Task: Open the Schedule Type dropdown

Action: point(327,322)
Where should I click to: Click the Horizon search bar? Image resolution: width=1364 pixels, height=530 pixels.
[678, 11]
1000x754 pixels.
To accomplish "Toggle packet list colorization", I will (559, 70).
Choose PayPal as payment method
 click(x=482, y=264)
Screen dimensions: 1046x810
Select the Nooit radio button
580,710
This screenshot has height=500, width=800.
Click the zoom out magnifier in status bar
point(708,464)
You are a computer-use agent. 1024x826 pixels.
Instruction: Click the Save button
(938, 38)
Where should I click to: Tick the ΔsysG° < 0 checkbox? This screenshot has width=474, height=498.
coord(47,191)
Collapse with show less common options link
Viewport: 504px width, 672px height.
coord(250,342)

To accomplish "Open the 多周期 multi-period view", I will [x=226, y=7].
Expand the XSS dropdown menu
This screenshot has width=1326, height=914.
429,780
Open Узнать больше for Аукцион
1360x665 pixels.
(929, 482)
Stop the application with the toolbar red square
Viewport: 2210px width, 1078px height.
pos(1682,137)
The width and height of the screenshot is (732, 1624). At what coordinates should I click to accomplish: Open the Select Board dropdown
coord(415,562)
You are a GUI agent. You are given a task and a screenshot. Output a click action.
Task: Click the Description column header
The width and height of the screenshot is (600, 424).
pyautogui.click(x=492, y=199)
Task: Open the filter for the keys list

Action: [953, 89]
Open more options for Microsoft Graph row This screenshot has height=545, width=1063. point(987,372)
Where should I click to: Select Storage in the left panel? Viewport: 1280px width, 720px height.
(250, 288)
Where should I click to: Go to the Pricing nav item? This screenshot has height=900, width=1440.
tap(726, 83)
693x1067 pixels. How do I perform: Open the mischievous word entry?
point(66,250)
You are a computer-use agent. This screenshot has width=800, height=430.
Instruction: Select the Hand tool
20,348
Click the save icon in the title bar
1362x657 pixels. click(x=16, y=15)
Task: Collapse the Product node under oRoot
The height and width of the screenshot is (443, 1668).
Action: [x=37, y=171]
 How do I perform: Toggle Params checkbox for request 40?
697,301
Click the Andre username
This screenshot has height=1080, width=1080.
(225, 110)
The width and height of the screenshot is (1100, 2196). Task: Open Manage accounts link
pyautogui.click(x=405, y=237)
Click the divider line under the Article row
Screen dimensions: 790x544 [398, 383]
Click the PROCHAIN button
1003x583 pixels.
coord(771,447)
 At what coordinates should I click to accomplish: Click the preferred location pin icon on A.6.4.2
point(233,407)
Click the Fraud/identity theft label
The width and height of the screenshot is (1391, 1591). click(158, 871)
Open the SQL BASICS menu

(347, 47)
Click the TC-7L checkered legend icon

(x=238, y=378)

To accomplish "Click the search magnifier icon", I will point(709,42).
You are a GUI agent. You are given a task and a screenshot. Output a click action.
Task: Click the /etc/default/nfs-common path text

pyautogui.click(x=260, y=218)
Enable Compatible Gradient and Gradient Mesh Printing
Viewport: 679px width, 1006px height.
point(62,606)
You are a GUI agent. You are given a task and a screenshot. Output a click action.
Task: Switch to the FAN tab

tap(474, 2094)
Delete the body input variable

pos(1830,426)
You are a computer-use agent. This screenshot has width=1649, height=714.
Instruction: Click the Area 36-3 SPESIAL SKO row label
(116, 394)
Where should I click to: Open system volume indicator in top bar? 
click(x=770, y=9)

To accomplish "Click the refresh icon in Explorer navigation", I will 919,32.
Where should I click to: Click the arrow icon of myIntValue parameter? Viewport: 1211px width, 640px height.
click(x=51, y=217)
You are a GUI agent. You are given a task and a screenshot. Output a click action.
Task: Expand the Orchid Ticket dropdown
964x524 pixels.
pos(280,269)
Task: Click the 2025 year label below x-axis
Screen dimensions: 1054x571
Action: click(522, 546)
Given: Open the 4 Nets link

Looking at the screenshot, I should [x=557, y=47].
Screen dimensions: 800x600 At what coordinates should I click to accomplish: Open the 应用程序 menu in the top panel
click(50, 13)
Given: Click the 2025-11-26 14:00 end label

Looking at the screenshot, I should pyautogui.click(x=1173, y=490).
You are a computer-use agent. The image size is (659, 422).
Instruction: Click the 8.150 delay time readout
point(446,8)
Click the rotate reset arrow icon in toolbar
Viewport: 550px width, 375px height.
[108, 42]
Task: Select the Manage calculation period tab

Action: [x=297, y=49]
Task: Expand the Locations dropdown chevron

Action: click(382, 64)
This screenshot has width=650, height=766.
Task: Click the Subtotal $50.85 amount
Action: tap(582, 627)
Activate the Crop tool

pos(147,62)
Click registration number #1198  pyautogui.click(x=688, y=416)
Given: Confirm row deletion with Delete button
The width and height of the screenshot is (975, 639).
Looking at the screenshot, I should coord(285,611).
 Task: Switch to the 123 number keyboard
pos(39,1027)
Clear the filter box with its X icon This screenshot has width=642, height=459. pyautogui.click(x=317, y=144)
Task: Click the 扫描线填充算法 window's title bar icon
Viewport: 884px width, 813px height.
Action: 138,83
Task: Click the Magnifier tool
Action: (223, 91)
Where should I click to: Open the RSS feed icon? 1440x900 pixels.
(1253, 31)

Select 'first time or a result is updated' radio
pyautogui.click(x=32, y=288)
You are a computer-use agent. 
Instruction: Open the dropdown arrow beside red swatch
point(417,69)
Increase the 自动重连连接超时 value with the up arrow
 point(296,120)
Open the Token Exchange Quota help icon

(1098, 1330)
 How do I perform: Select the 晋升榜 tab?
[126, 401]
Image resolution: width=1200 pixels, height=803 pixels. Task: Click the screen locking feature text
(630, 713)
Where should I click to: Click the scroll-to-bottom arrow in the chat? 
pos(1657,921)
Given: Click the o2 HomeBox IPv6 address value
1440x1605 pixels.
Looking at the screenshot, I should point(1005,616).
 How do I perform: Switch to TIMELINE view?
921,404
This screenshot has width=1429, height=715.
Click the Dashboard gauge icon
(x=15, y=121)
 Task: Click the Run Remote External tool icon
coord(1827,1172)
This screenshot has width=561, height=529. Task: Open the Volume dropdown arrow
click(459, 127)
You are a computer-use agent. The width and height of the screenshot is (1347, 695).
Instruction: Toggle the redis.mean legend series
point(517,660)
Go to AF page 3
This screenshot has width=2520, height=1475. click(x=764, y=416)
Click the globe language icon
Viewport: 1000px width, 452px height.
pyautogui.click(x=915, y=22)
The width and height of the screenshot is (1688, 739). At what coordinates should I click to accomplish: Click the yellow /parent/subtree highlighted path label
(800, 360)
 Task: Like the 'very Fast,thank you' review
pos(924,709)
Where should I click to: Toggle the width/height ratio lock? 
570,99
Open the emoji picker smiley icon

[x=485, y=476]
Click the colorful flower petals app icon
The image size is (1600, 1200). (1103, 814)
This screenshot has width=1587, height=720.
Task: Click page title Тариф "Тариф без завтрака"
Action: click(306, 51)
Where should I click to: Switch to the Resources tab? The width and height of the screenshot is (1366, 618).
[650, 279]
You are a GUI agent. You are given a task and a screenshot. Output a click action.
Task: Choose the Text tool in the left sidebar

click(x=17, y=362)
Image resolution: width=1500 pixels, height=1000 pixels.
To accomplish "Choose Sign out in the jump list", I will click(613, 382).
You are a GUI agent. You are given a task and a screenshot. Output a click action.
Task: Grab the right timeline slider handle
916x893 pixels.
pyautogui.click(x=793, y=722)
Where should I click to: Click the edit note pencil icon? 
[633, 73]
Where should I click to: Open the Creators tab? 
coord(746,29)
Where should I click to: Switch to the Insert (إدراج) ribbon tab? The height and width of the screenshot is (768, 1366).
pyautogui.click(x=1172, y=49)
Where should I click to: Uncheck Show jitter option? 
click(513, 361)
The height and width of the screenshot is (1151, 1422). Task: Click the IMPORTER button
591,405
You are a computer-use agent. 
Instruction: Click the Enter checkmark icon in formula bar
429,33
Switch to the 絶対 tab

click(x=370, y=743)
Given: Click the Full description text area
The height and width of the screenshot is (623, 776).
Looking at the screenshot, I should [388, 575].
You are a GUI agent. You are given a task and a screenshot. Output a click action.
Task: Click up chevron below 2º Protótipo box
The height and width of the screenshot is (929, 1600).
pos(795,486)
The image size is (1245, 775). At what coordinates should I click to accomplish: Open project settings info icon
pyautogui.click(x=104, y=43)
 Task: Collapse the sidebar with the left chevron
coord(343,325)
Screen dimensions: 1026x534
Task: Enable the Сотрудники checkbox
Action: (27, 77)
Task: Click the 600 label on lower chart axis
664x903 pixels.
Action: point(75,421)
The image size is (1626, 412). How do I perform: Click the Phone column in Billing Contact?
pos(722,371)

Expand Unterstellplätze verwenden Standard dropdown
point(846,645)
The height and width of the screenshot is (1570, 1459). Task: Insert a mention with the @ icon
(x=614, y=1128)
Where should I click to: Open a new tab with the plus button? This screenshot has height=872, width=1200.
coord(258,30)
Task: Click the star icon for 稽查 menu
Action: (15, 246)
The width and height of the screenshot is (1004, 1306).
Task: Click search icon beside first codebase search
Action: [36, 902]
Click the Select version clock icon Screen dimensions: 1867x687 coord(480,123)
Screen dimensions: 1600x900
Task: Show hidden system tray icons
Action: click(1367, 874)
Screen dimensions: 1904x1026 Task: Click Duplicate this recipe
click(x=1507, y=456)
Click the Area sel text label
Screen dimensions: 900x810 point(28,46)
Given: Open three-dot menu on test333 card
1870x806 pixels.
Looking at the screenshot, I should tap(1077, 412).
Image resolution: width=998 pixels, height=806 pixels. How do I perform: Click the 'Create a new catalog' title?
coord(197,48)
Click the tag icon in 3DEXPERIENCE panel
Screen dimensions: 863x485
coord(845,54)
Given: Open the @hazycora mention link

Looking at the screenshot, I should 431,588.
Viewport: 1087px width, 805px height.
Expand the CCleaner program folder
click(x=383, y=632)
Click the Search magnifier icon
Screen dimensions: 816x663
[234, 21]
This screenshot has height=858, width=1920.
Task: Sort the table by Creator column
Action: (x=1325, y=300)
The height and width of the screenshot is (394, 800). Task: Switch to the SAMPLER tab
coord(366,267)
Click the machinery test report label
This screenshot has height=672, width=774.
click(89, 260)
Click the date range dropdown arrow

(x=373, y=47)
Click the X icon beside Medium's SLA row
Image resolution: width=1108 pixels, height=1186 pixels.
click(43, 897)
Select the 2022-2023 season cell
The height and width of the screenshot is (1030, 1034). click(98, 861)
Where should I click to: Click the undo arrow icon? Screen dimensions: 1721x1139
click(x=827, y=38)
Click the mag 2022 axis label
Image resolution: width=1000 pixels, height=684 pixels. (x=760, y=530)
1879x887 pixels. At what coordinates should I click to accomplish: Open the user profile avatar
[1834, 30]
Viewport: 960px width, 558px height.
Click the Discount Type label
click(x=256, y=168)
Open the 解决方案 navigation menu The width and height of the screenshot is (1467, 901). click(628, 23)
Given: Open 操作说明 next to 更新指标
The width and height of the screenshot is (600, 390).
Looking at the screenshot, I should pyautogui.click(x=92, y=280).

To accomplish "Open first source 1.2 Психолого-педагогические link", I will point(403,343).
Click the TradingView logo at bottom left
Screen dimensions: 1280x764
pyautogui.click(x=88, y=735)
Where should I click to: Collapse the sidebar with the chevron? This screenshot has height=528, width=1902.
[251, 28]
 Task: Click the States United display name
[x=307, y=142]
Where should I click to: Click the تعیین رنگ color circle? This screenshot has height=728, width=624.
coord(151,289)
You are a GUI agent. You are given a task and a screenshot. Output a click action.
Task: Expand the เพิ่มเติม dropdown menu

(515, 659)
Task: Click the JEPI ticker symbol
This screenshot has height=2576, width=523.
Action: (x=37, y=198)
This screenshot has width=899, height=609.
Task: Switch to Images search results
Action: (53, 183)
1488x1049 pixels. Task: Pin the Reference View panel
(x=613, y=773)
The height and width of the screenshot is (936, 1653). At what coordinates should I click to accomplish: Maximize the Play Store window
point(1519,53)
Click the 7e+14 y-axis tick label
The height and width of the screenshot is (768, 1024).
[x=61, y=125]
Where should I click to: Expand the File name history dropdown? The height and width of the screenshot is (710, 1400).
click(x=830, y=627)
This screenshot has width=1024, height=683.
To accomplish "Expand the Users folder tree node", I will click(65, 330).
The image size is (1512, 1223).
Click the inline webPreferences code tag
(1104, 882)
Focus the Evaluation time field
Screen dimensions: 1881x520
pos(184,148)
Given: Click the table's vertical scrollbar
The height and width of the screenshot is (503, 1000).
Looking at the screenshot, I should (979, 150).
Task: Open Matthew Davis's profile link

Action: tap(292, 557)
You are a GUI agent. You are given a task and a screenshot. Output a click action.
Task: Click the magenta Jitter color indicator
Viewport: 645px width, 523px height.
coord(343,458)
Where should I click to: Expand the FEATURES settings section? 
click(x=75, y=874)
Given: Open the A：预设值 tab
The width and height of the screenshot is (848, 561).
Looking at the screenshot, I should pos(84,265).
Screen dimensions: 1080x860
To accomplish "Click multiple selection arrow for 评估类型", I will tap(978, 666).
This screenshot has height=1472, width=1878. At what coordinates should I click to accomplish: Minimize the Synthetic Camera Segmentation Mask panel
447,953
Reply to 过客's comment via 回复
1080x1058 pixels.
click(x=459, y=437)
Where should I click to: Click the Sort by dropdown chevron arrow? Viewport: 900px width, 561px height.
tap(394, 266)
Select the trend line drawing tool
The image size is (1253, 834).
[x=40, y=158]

+ + + + + + +

#### [YOUR OBJECTIVE]
Please state how many lines in the entries include the string "options", giving no more than the number.

#### [EXERCISE ANSWER]
2